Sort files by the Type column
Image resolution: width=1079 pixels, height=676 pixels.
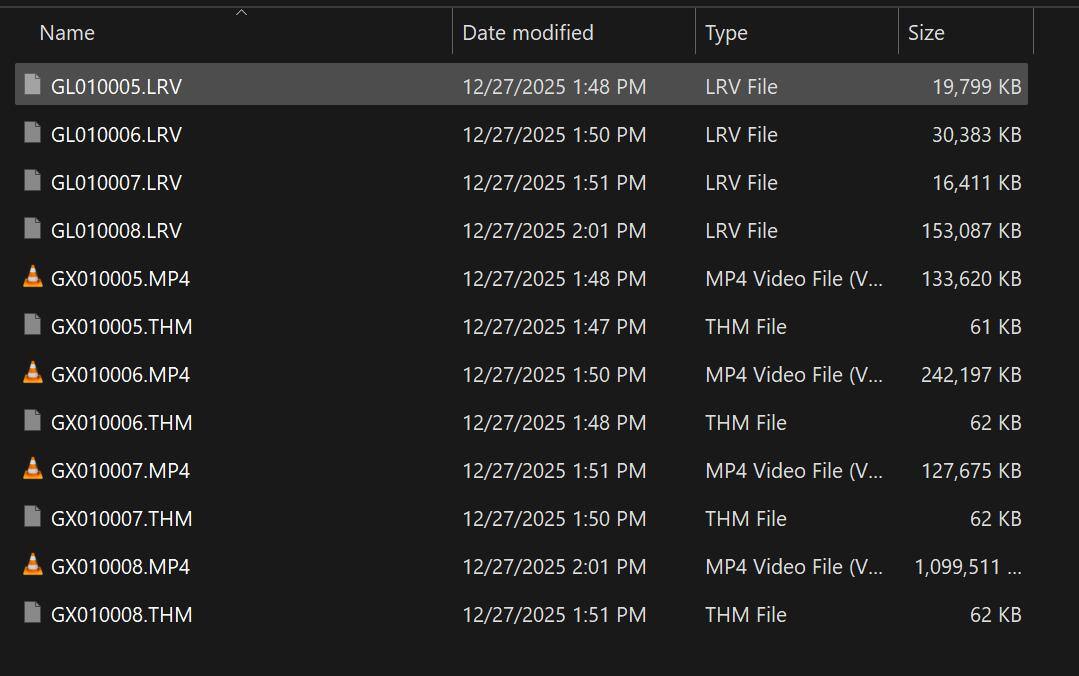726,33
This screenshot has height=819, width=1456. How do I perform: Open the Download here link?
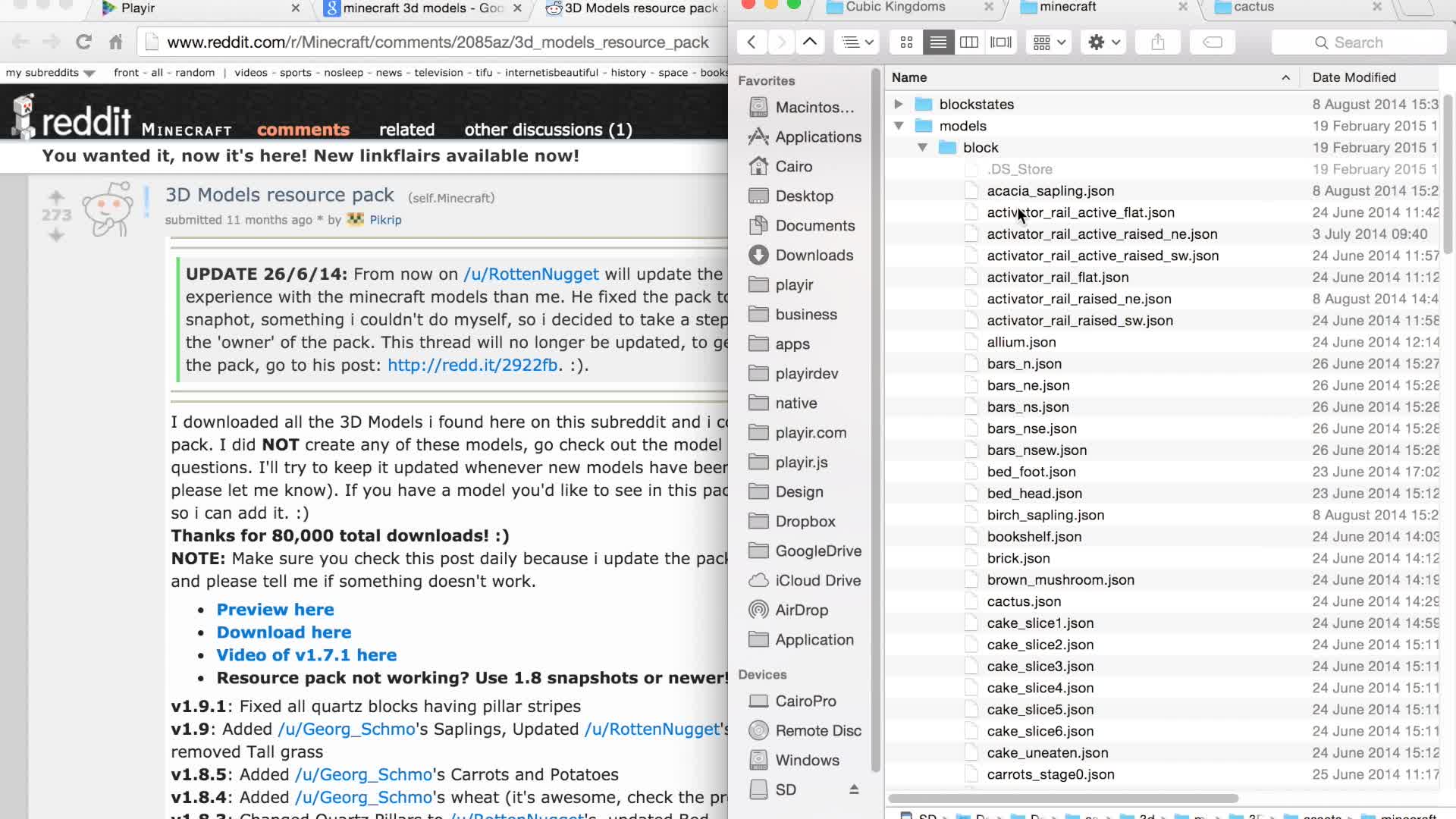284,632
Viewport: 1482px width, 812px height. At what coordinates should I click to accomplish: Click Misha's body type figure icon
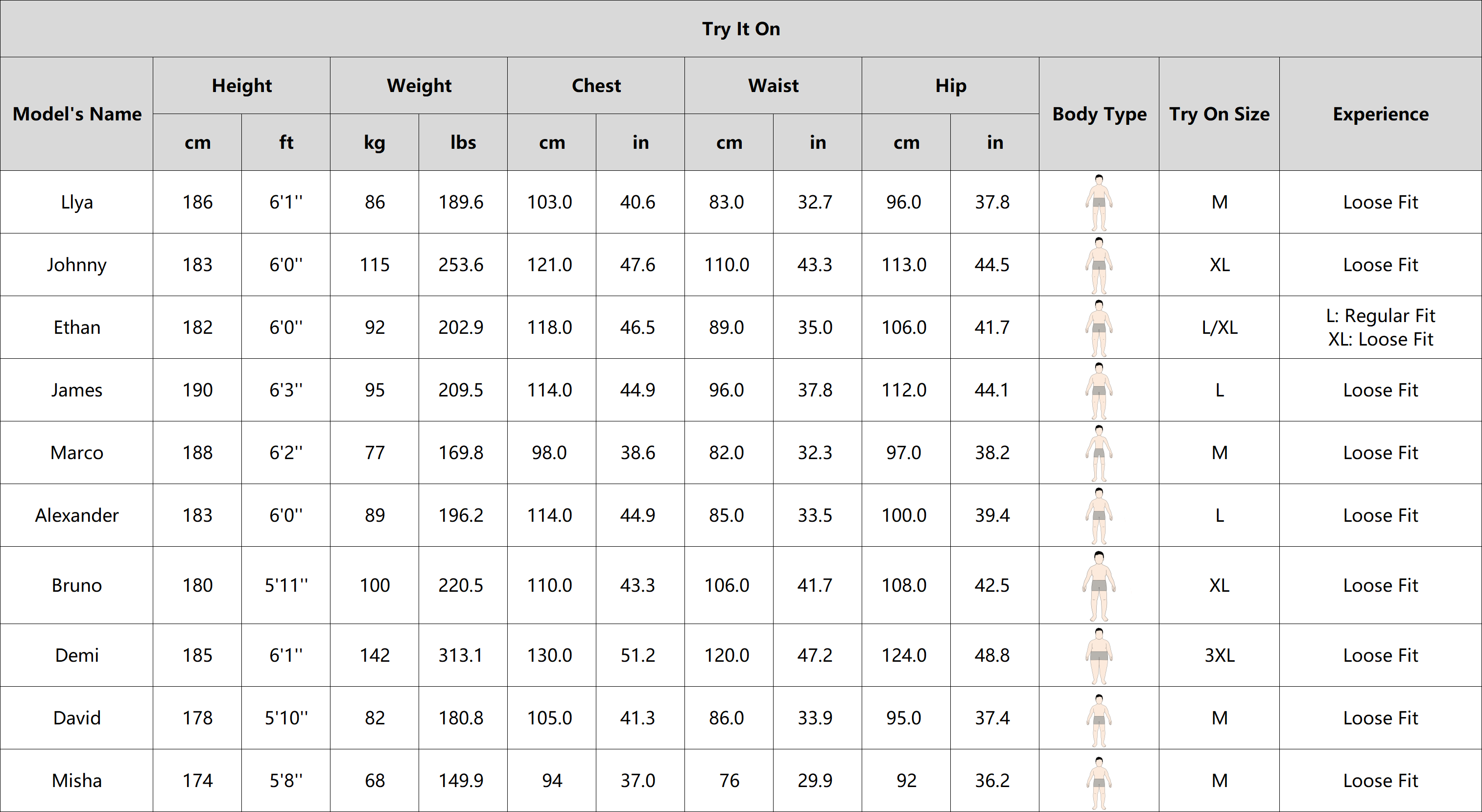tap(1099, 783)
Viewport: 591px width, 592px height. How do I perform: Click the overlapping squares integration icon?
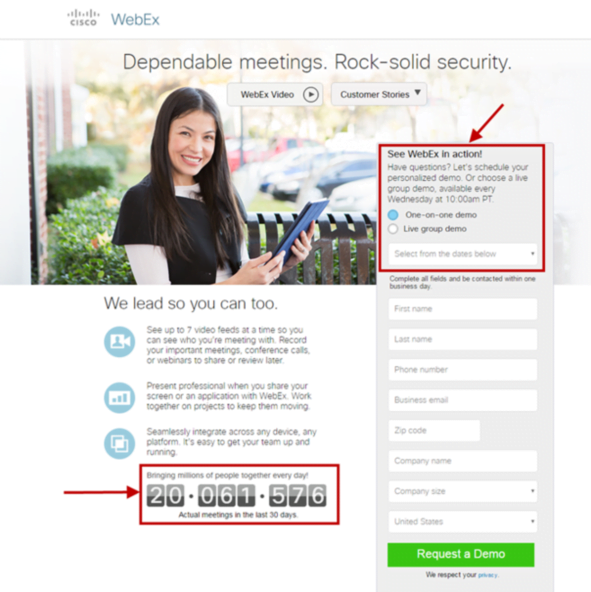pyautogui.click(x=119, y=443)
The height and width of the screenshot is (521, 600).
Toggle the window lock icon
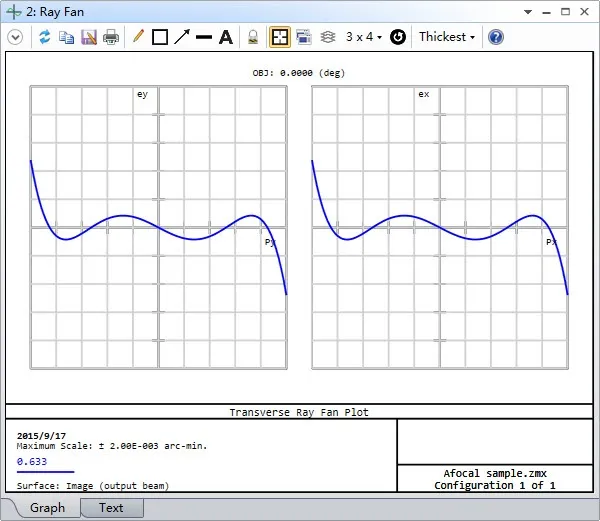(x=253, y=37)
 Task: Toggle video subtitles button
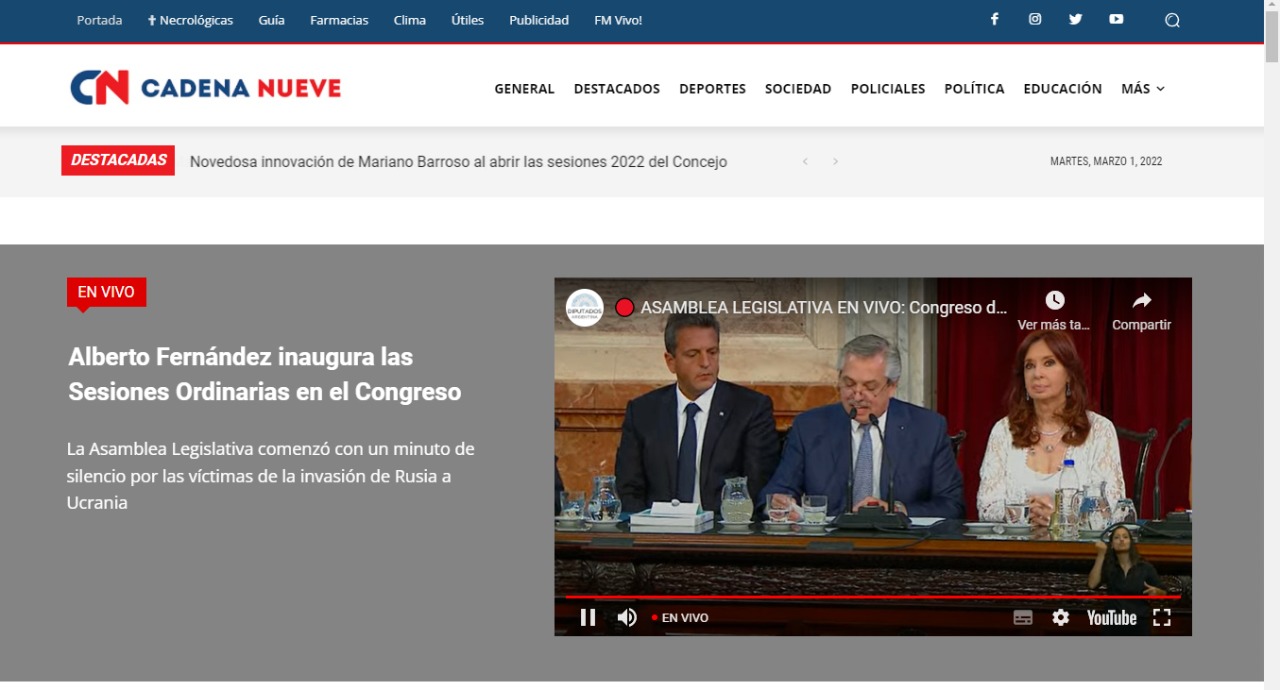click(x=1022, y=618)
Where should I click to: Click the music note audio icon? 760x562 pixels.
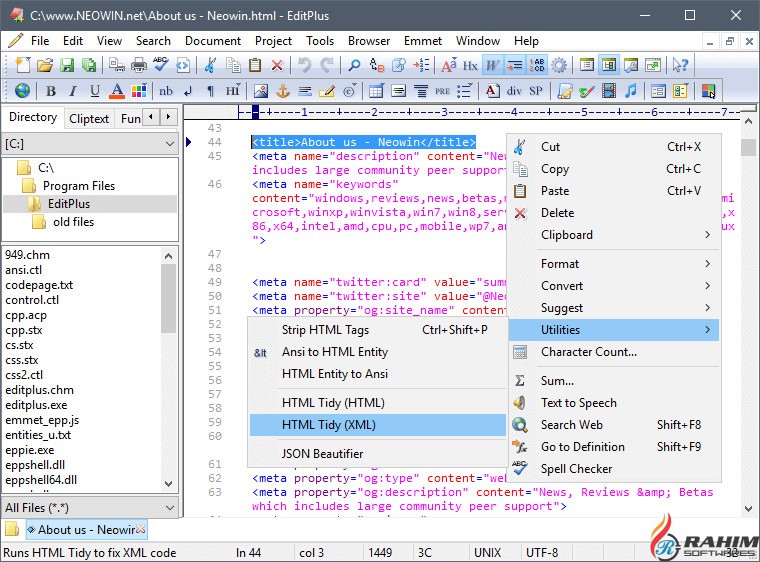pyautogui.click(x=630, y=91)
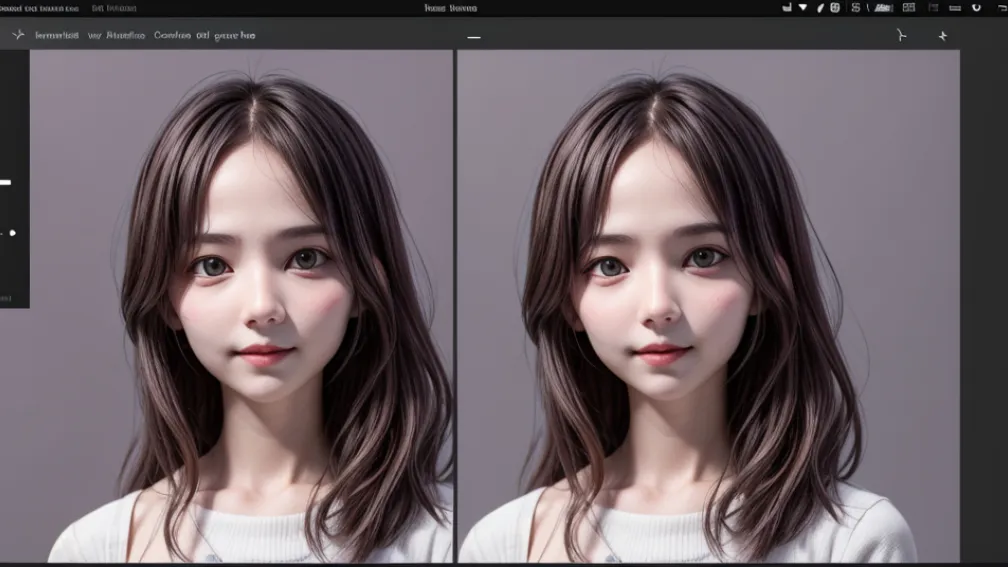Expand the downward triangle dropdown in top bar
1008x567 pixels.
(x=802, y=8)
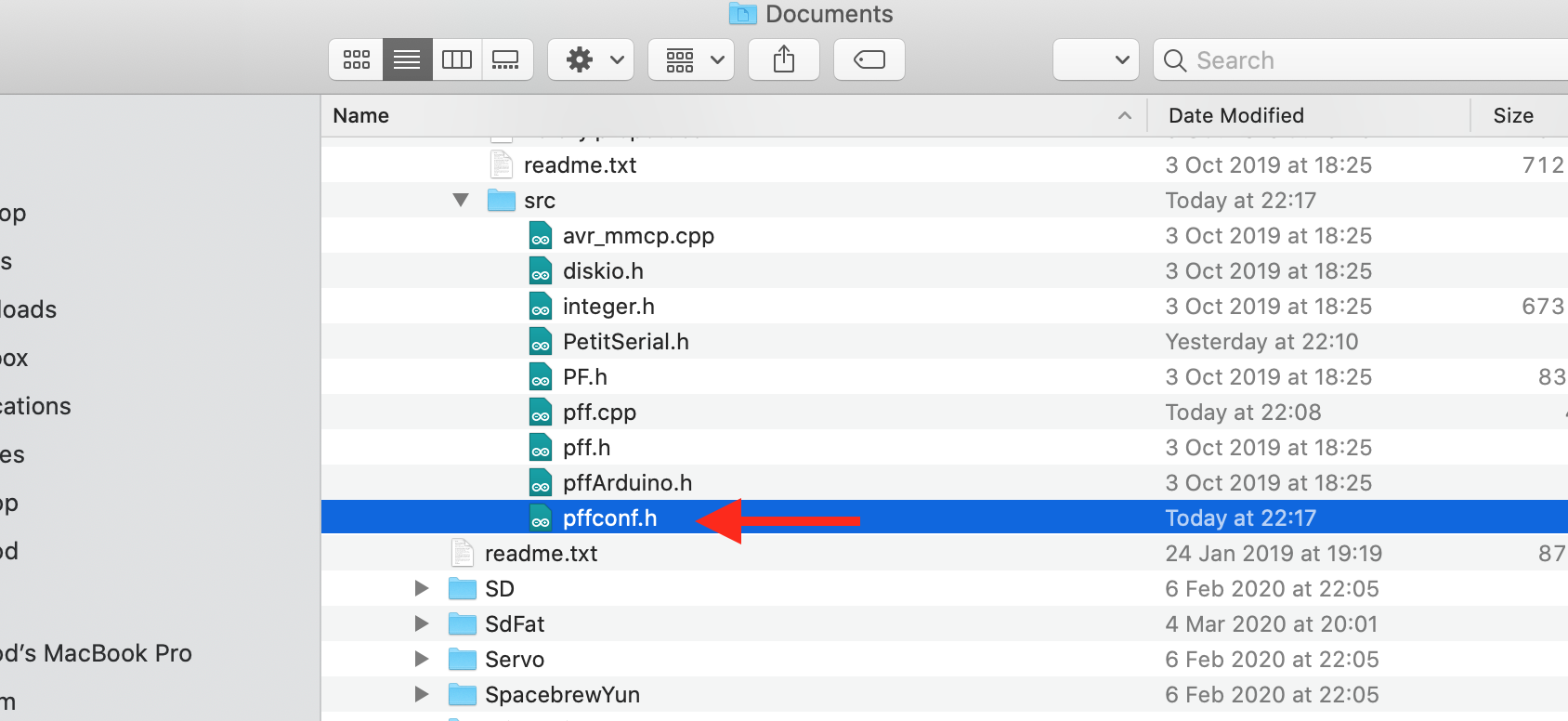Screen dimensions: 1568x721
Task: Open the gear Action menu
Action: coord(591,60)
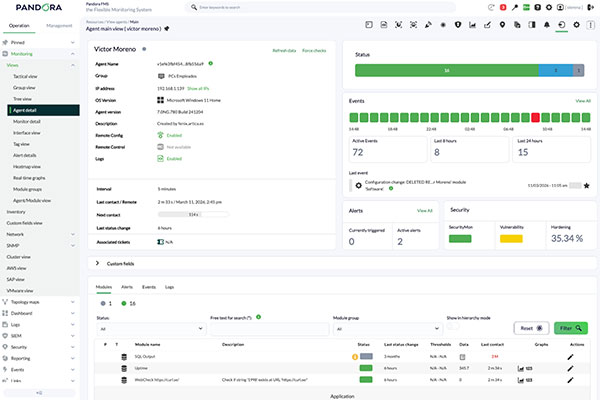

★ ★ ★

EXERCISE REQUIREMENTS: Write out all of the rows above exactly, but leave the pictures out of your answer.

TASK ANSWER:
Sort files by the Type column
Image resolution: width=1079 pixels, height=676 pixels.
726,33
This screenshot has height=819, width=1456. How do I perform: Open the Download here link?
284,632
Viewport: 1482px width, 812px height. At what coordinates should I click to accomplish: Click Misha's body type figure icon
tap(1099, 783)
Viewport: 591px width, 592px height. How do I perform: Click the overlapping squares integration icon?
pyautogui.click(x=119, y=443)
The height and width of the screenshot is (521, 600).
Toggle the window lock icon
(x=253, y=37)
 Task: Toggle video subtitles button
click(x=1022, y=618)
Where should I click to: Click the music note audio icon? 760x562 pixels.
pyautogui.click(x=630, y=91)
Expand the downward triangle dropdown in top bar
1008x567 pixels.
(x=802, y=8)
Screen dimensions: 1568x721
Task: Open the gear Action menu
Action: coord(591,60)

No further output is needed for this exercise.